Would you copy, word for word, each line from the one with "Where should I" to the end of the listing below, skipping all pictures?

## Records provided
^^^^^^^^^^^^^^^^

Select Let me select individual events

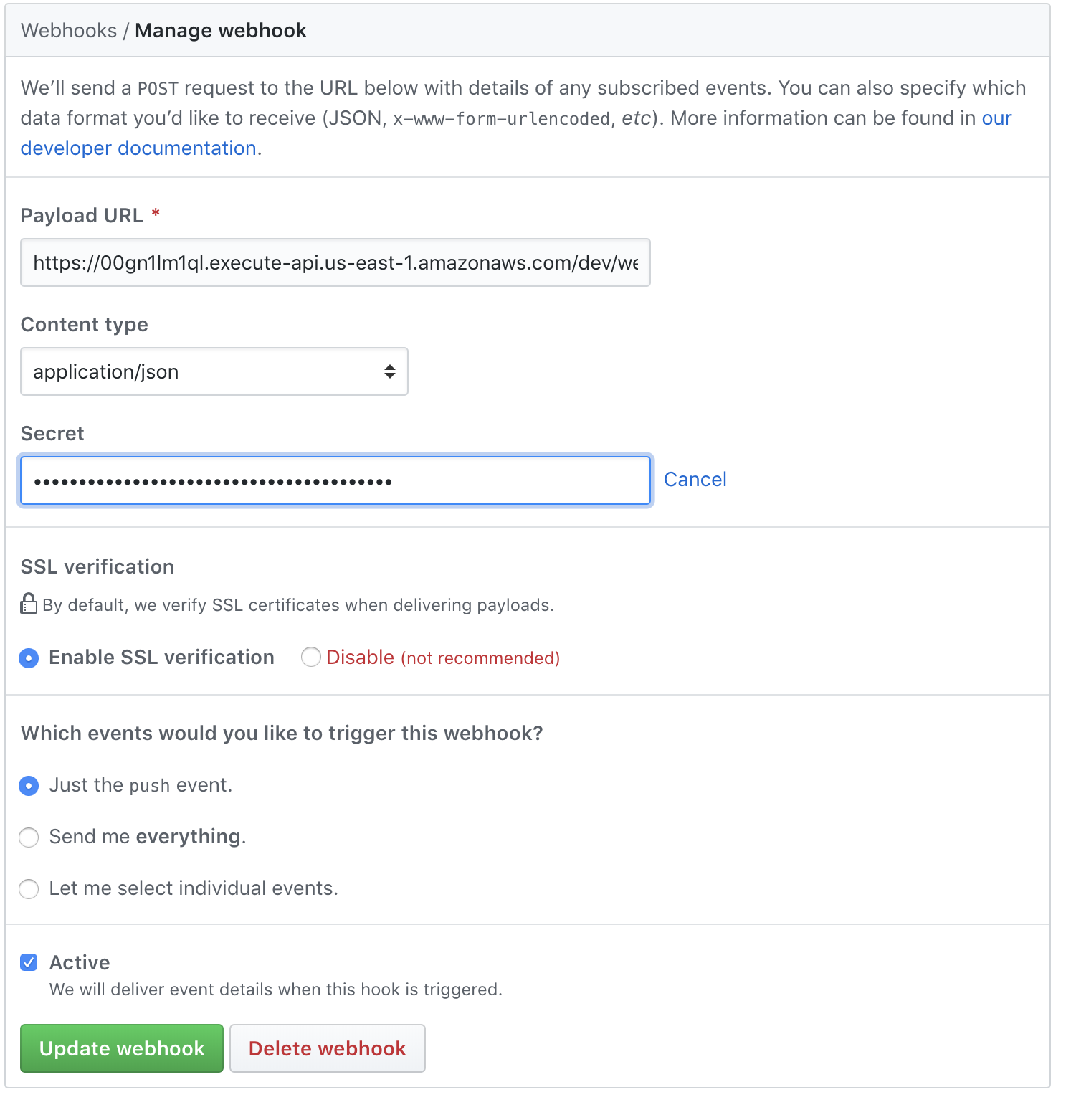[29, 889]
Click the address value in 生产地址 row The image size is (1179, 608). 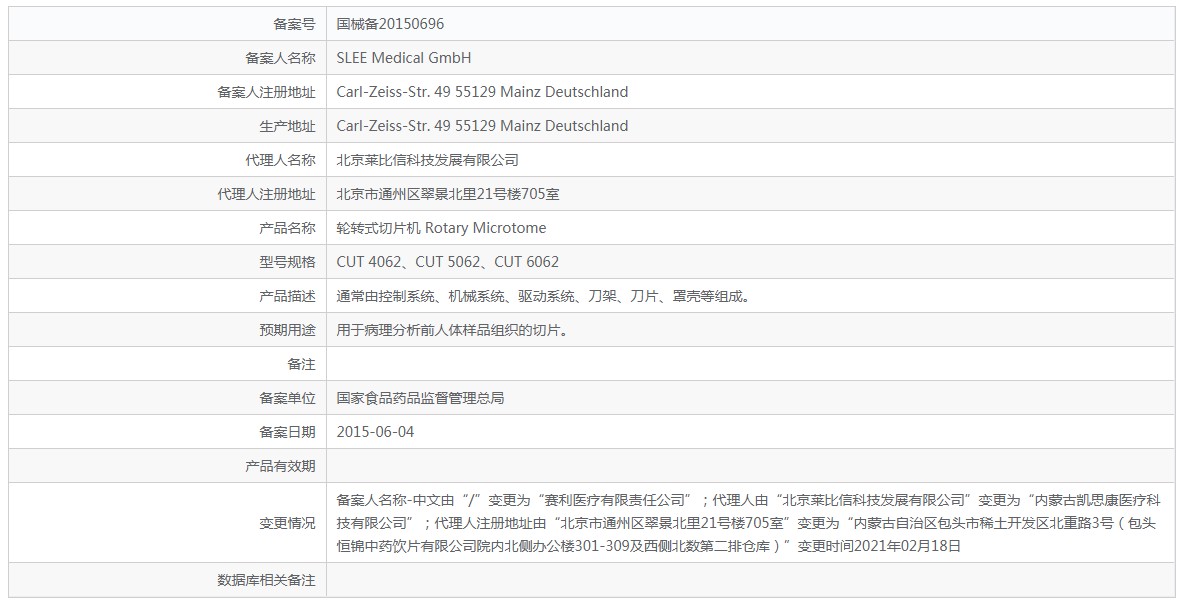[x=482, y=126]
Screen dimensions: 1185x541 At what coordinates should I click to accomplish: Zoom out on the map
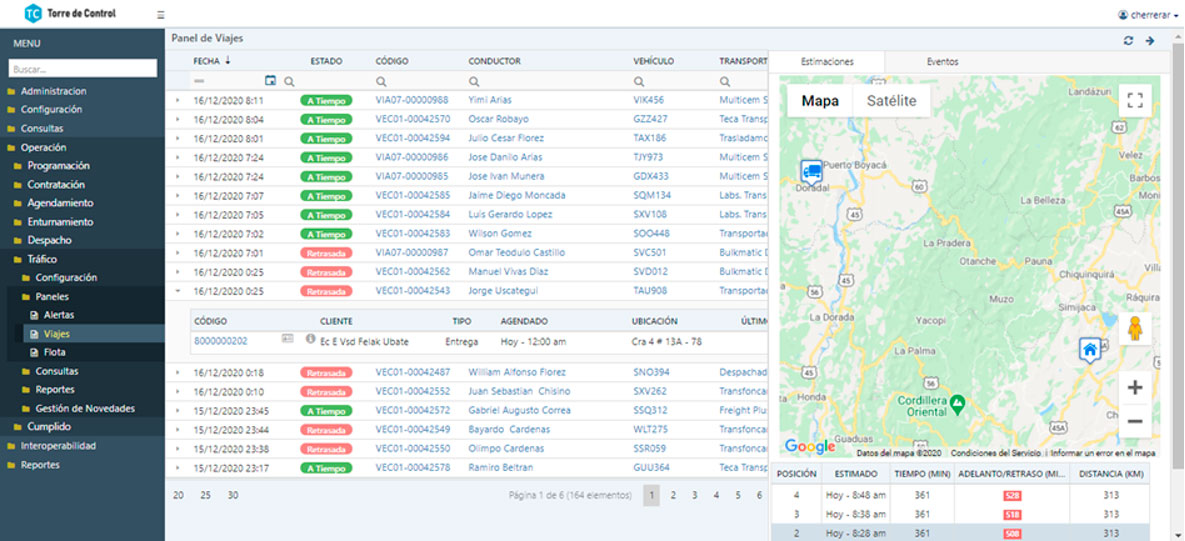(x=1134, y=422)

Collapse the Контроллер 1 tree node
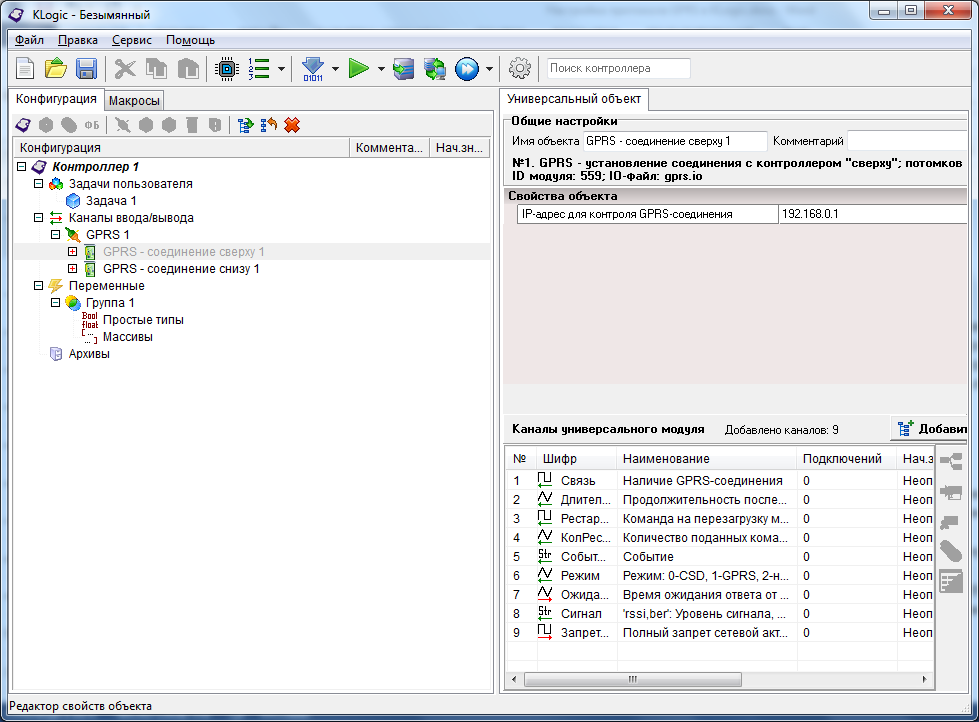pos(23,167)
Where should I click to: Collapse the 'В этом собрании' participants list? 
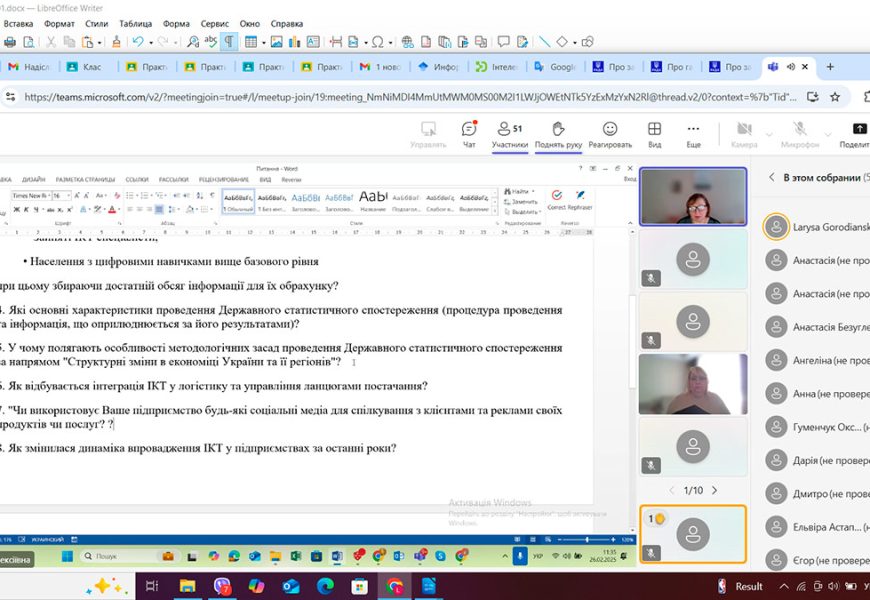pyautogui.click(x=772, y=177)
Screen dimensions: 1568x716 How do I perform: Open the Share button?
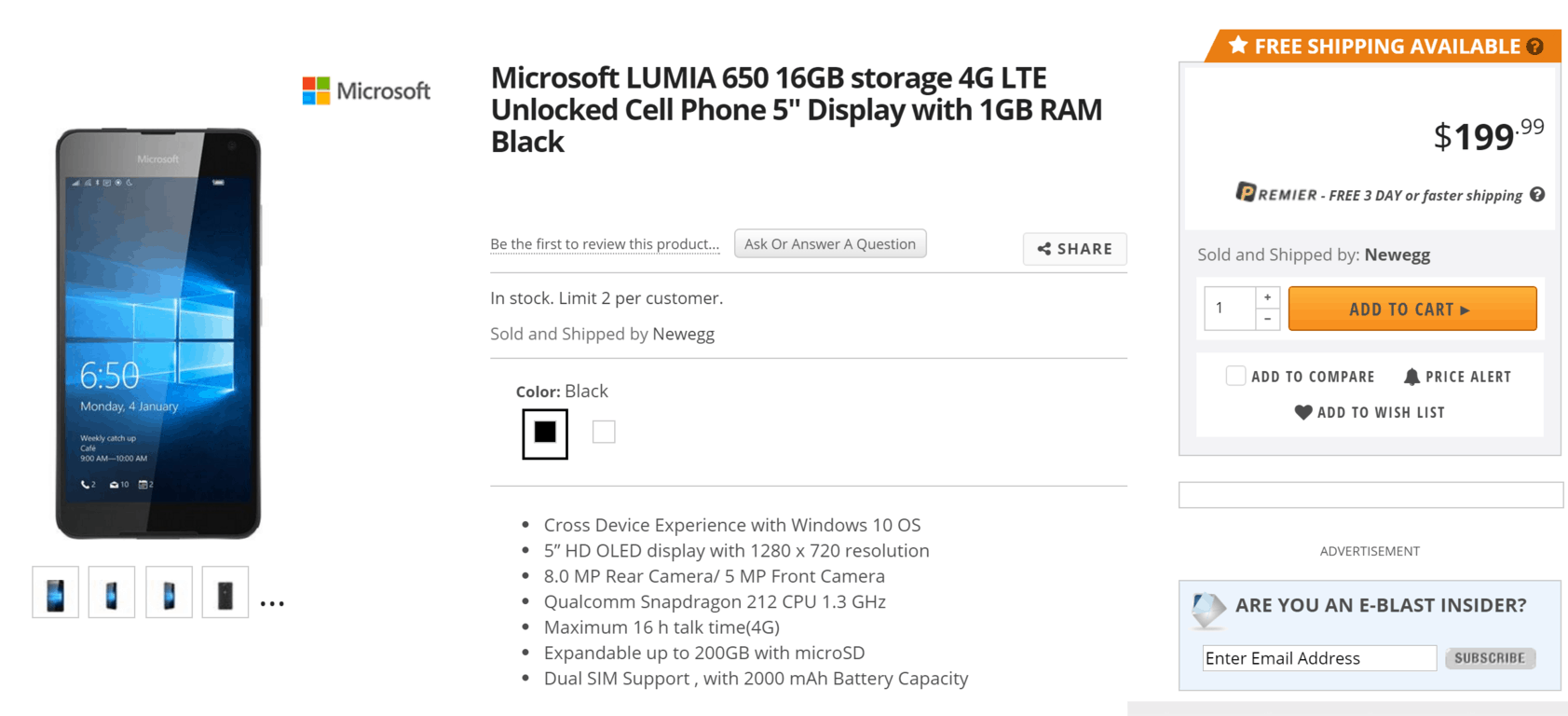click(1075, 249)
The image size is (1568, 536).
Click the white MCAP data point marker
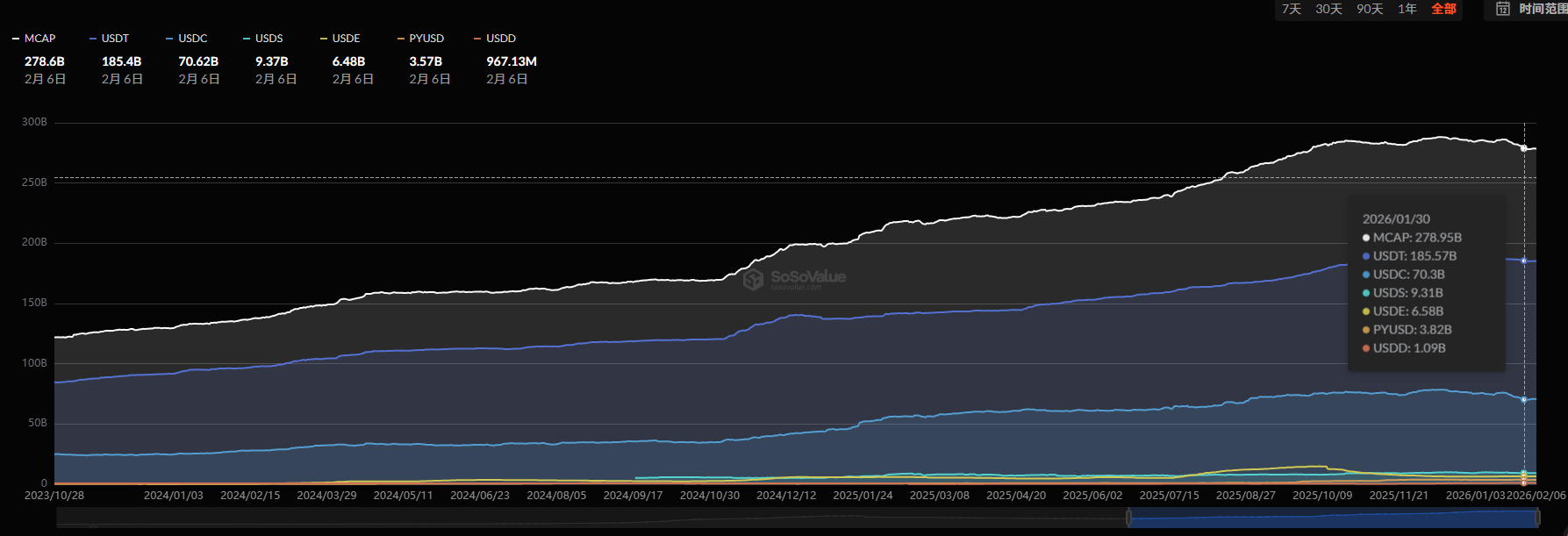point(1523,148)
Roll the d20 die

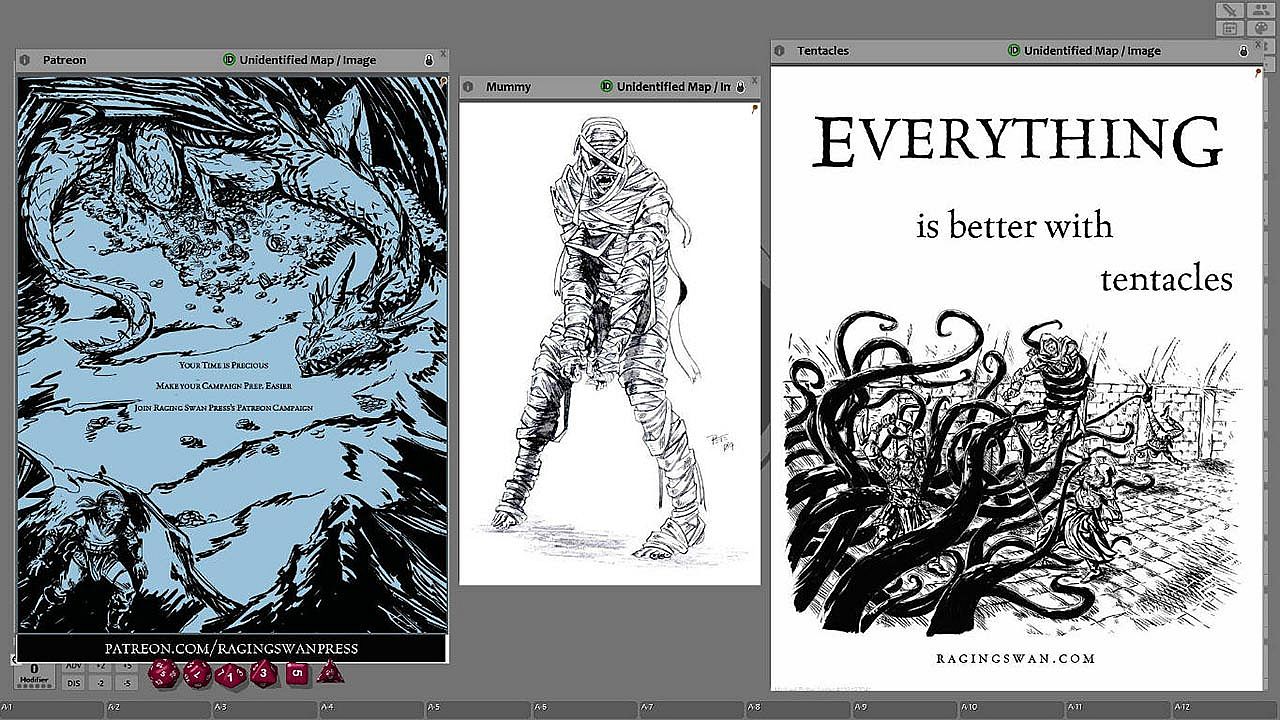[164, 674]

^^^^^^^^^^^^^^^^

## Exercise output
Where should I click to: Collapse the 'В этом собрании' participants list? 
pyautogui.click(x=772, y=177)
Screen dimensions: 1568x716 How do I perform: Open the Share button?
click(1075, 249)
The image size is (1568, 536).
Click the white MCAP data point marker
point(1523,148)
Roll the d20 die

[164, 674]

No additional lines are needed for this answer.